Brandial grinned then, shot at the ceiling. The shot made Ben’s ears roar - plaster rained down on them all, but mostly on Bethie. She keened and strained against the ropes like one awoken, hair, lips and skin white with plaster, looking like a demonic doll.
Coughing, Brandial moved to the door, gun raised, preventing escape. “The next barrel is for you, stranger, lest you start your healin’.”
Ben knelt by the bed, looked up, begged. “I can’t…I need…I need… Do you remember the chickens? What happened to them?”
“Chickens?” Brandial laughed then, tapping into the hysteria that drove him. “Just put your hands on her, stranger, and I’ll boil up an egg for yer breakfast. ‘Chickens’ he says…’chickens’.” The laughter turned into choking. Sudden tears rent furrows down his plaster-dusted cheeks. He lifted his hand to his face, brought it away damp, and looked surprised.
“They died,” Ben persisted. “They died because-”
“I don’t need no reasons.” The shot-gun raised again, slowly this time, with malice borne of intent. “I’m plum out of patience.”
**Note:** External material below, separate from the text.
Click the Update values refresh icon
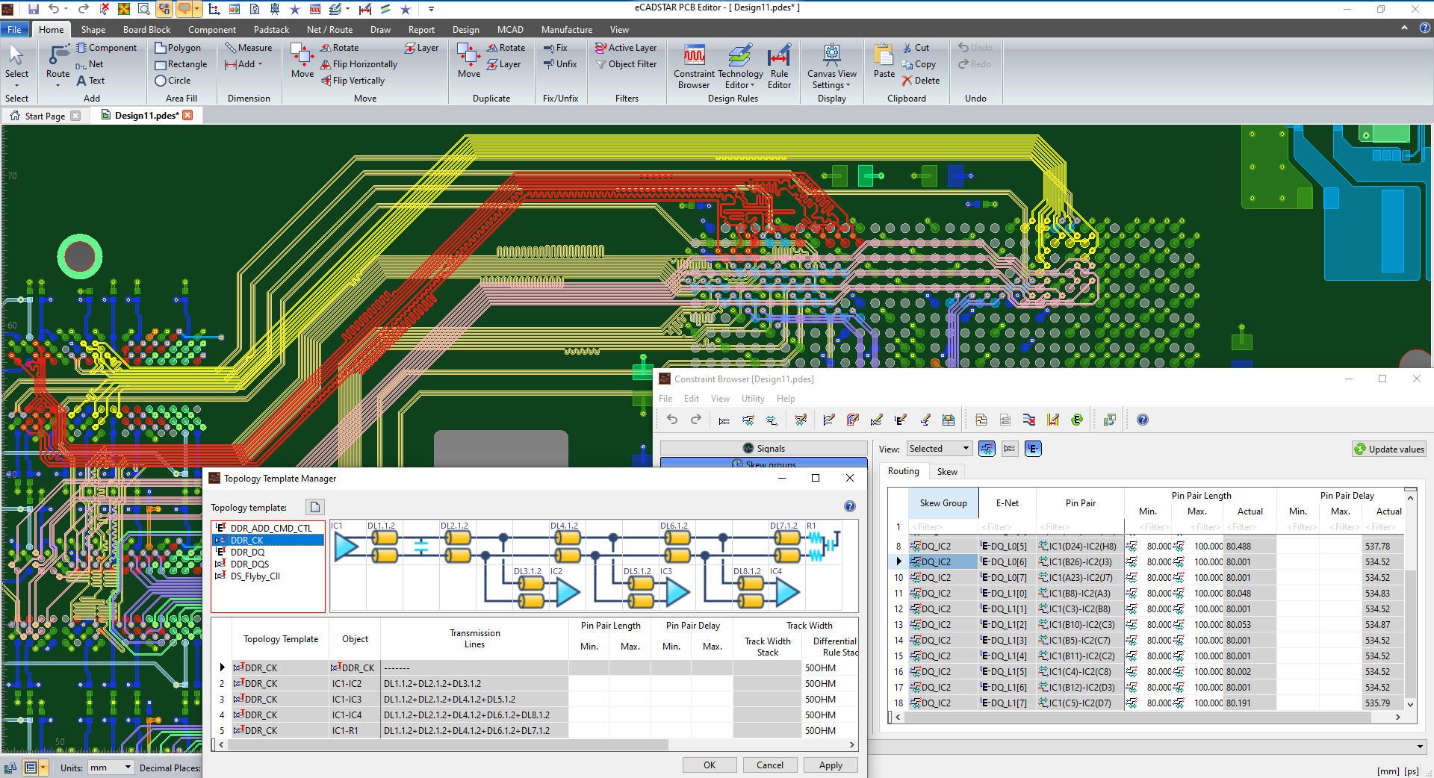(1360, 449)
Ben sighed. Closed his eyes. Centered himself. Said the prayer that wasn’t a prayer, placed his hands on Bethie’s flailing arm. The flesh was cold, like she was dead already, dead and cold and taking all his heat. All he could give, kneeling, healing, wave on wave and endless, endless. Seconds morphed to minutes, and she jerked up, managed a scream through the rough bandage that bound her lips, limbs moving frenziedly. Ben caught glimpses of the stains beneath her, gagged on the scent of heavy decay. This wasn’t right. Couldn’t be right. Nauseous now and light-headed, ears still ringing from the shot-gun blast, he hardly heard Brandial groan and slump. Didn't hear the man’s final prayer, or the shot-gun tumble from his hands - couldn’t draw himself away from the threshing form that was on the bed before him. Straining, straining - mouth open in silent pain, sightless eyes feverishly scanning the room.
And then she relaxed, dropped and sighed, smiled a little like she knew the answer to a secret, and died right there in front of him. Everything stopped then, except the white powder that continued to fall lightly, dotting her face, imitating the flush of freckles that ran across her nose, painting her like an angel.
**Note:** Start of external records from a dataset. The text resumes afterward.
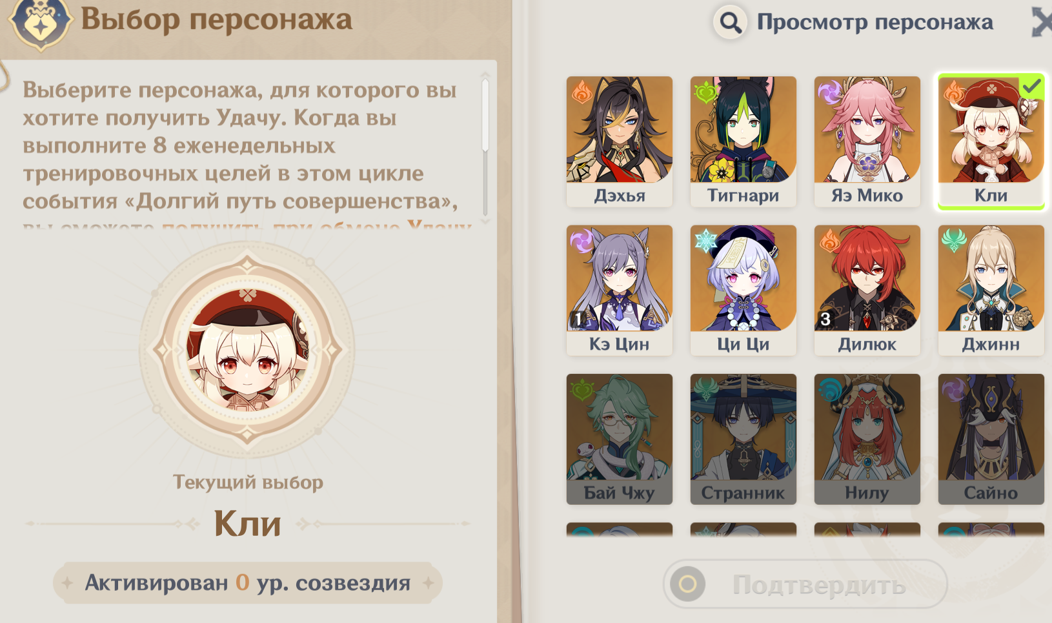Open Просмотр персонажа link
The height and width of the screenshot is (623, 1052).
pos(875,23)
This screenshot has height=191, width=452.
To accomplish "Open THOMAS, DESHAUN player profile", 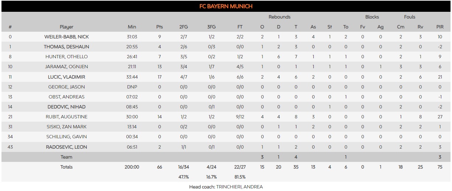I will [66, 47].
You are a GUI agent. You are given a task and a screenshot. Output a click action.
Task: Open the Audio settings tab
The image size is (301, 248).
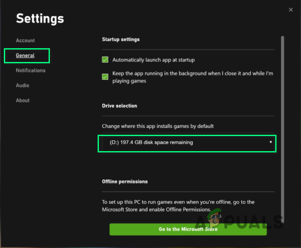[23, 85]
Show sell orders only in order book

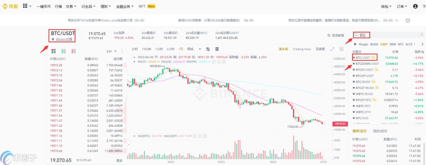coord(74,51)
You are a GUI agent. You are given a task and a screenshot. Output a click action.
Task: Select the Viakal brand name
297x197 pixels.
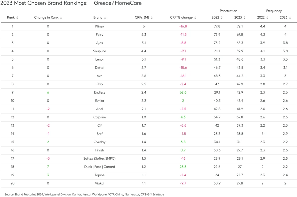point(100,183)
Ben fell back with a groan, weak as a child, voice hoarse with exhaustion. “It’s done.”
When he could refocus his eyes, Brandial lay in the corner, hands clenched upon a homemade cross, rough wood and nails resting in those grease-etched palms, lifeless eyes staring at the slat-work in the ceiling.
*
They picked Ben up a week or so later. He’d taken his wages and taken that limping car. Black and sleek, and red-womb interior, he’d taken it and driven it into the setting sun, because anywhere was better than that small town with those crumbling houses that clung so tenaciously to the hill.
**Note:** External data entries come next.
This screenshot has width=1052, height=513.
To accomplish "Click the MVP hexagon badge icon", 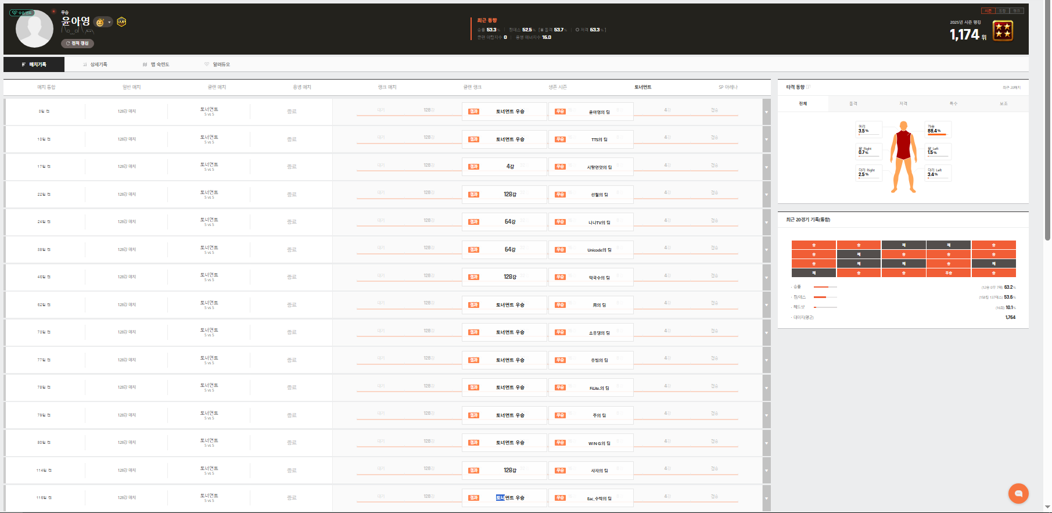I will (x=121, y=22).
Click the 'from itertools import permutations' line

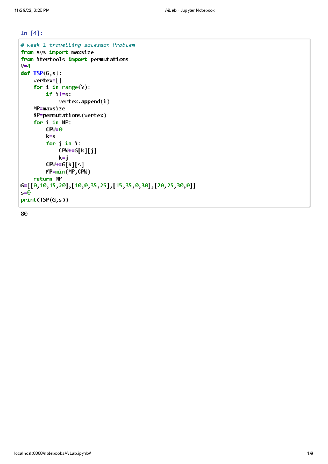click(x=74, y=59)
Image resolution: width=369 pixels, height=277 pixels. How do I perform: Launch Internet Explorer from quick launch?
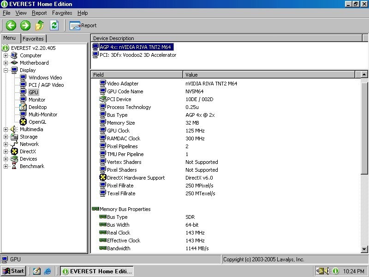tap(48, 271)
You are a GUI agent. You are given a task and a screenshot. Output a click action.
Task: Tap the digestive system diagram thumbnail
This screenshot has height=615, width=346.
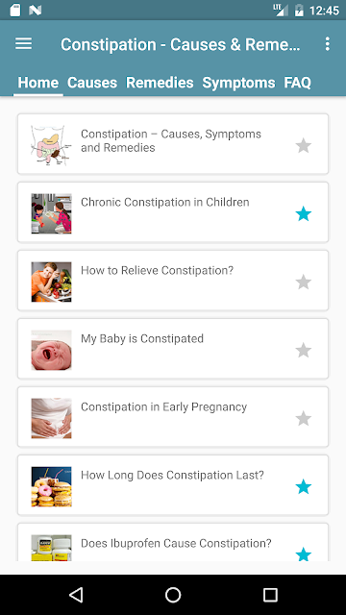tap(51, 145)
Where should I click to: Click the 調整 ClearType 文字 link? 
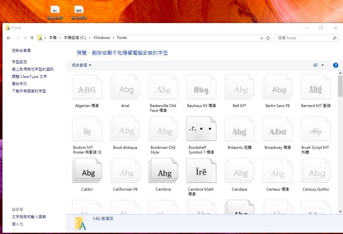[29, 77]
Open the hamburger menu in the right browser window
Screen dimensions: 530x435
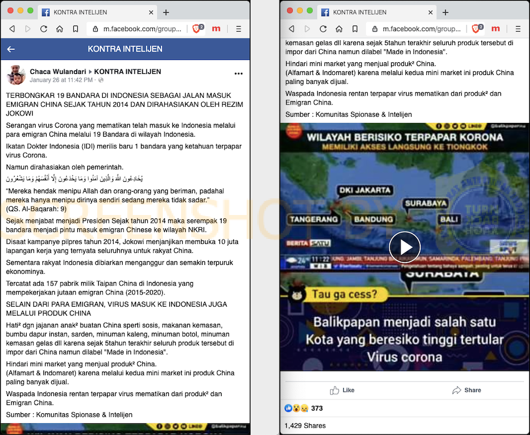tap(517, 29)
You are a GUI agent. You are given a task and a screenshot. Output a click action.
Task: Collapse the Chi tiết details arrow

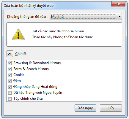[x=10, y=54]
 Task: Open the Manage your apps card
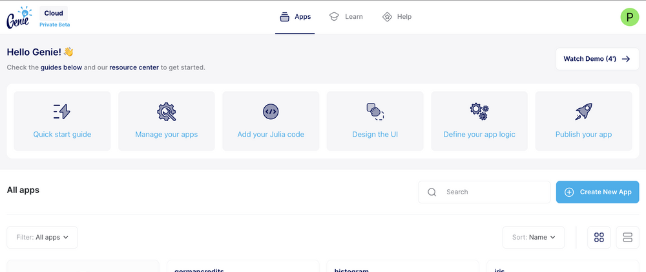[x=166, y=121]
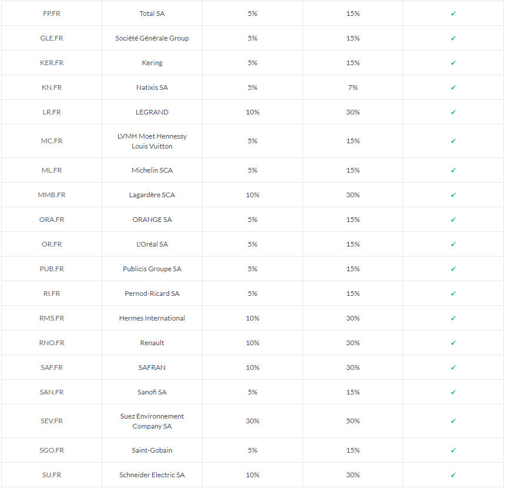Click the green checkmark in the L'Oréal SA row
This screenshot has height=489, width=505.
[453, 244]
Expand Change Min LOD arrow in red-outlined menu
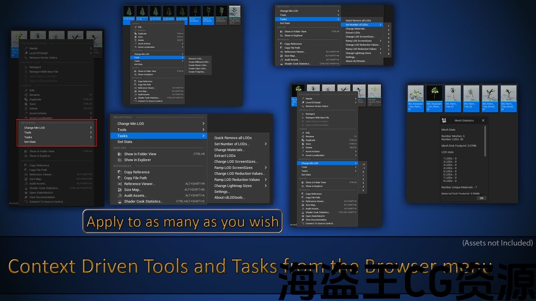536x301 pixels. (91, 128)
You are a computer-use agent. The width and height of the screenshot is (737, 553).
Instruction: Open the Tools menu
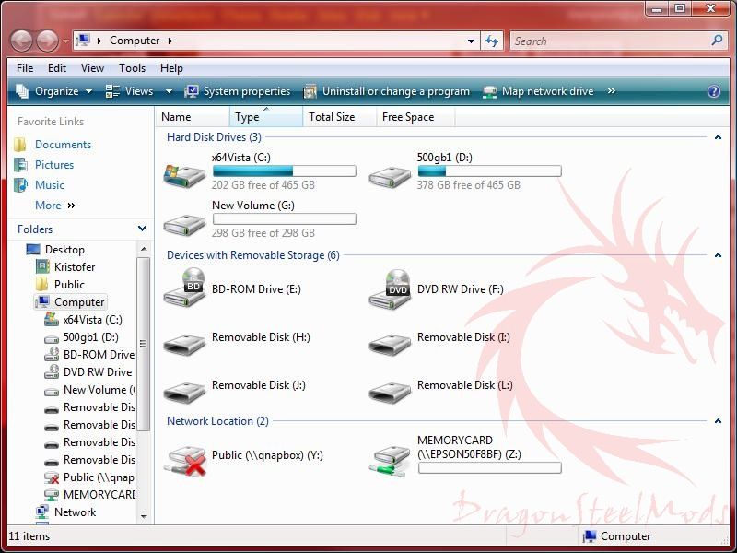(132, 68)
And when they came for him the wind blew up a storm, sounding like children laughing, or like the endless parade of his mother's prayers - and darting here and there, sly and furtive, he could see the forms of black dogs twisting in the dust shadows.
They called it murder though they couldn’t say how Zeke and Bethie had died. But they were dead, and for Ben, that was solace and comfort enough.